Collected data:
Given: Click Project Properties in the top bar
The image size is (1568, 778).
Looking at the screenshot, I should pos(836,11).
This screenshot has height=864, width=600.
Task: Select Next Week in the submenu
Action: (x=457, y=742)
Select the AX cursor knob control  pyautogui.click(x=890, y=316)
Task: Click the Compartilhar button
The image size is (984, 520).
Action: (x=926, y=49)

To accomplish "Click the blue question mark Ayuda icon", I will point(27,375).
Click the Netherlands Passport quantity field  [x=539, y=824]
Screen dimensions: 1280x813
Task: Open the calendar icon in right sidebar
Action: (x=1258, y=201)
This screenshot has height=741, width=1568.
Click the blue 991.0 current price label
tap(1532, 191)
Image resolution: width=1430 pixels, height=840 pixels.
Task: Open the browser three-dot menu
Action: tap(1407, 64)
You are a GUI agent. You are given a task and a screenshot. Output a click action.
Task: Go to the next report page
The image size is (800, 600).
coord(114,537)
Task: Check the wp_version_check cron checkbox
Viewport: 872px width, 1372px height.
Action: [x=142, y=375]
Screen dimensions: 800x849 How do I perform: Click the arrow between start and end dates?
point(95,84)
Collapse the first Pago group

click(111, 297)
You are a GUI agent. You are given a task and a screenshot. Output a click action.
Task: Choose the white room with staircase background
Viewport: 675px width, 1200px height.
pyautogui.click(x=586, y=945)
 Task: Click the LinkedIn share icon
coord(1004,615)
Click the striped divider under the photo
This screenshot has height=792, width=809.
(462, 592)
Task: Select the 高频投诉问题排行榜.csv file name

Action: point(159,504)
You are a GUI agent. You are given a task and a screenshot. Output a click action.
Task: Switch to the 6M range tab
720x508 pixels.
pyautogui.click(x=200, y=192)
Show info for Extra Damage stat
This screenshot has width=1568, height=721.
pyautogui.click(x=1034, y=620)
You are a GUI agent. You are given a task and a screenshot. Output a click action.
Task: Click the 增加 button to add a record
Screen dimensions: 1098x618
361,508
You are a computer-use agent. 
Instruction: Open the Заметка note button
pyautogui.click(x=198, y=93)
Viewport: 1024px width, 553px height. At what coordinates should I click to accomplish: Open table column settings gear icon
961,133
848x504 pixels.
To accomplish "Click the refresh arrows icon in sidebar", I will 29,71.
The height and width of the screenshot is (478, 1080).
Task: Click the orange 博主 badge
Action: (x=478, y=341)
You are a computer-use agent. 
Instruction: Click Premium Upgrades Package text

*WHAT YOU NEED TO DO*: Could you write out all the entries exactly as given?

*RESPONSE TO THIS EXERCISE*:
Given: Click Project Properties in the top bar
The image size is (1568, 778).
Looking at the screenshot, I should pos(836,11).
This screenshot has height=864, width=600.
Task: Select Next Week in the submenu
Action: (x=457, y=742)
Select the AX cursor knob control  pyautogui.click(x=890, y=316)
Task: Click the Compartilhar button
The image size is (984, 520).
Action: (x=926, y=49)

To accomplish "Click the blue question mark Ayuda icon", I will point(27,375).
Click the Netherlands Passport quantity field  [x=539, y=824]
Screen dimensions: 1280x813
Task: Open the calendar icon in right sidebar
Action: (x=1258, y=201)
This screenshot has height=741, width=1568.
Click the blue 991.0 current price label
tap(1532, 191)
Image resolution: width=1430 pixels, height=840 pixels.
Task: Open the browser three-dot menu
Action: tap(1407, 64)
You are a GUI agent. You are given a task and a screenshot. Output a click action.
Task: Go to the next report page
The image size is (800, 600).
coord(114,537)
Task: Check the wp_version_check cron checkbox
Viewport: 872px width, 1372px height.
Action: [x=142, y=375]
Screen dimensions: 800x849 How do I perform: Click the arrow between start and end dates?
point(95,84)
Collapse the first Pago group

click(111, 297)
You are a GUI agent. You are given a task and a screenshot. Output a click action.
Task: Choose the white room with staircase background
Viewport: 675px width, 1200px height.
pyautogui.click(x=586, y=945)
 Task: Click the LinkedIn share icon
coord(1004,615)
Click the striped divider under the photo
This screenshot has height=792, width=809.
(462, 592)
Task: Select the 高频投诉问题排行榜.csv file name

Action: point(159,504)
You are a GUI agent. You are given a task and a screenshot. Output a click action.
Task: Switch to the 6M range tab
720x508 pixels.
pyautogui.click(x=200, y=192)
Show info for Extra Damage stat
This screenshot has width=1568, height=721.
pyautogui.click(x=1034, y=620)
You are a GUI agent. You are given a task and a screenshot. Output a click action.
Task: Click the 增加 button to add a record
Screen dimensions: 1098x618
361,508
You are a computer-use agent. 
Instruction: Open the Заметка note button
pyautogui.click(x=198, y=93)
Viewport: 1024px width, 553px height. At what coordinates should I click to accomplish: Open table column settings gear icon
961,133
848x504 pixels.
To accomplish "Click the refresh arrows icon in sidebar", I will 29,71.
The height and width of the screenshot is (478, 1080).
Task: Click the orange 博主 badge
Action: (x=478, y=341)
You are a computer-use agent. 
Instruction: Click Premium Upgrades Package text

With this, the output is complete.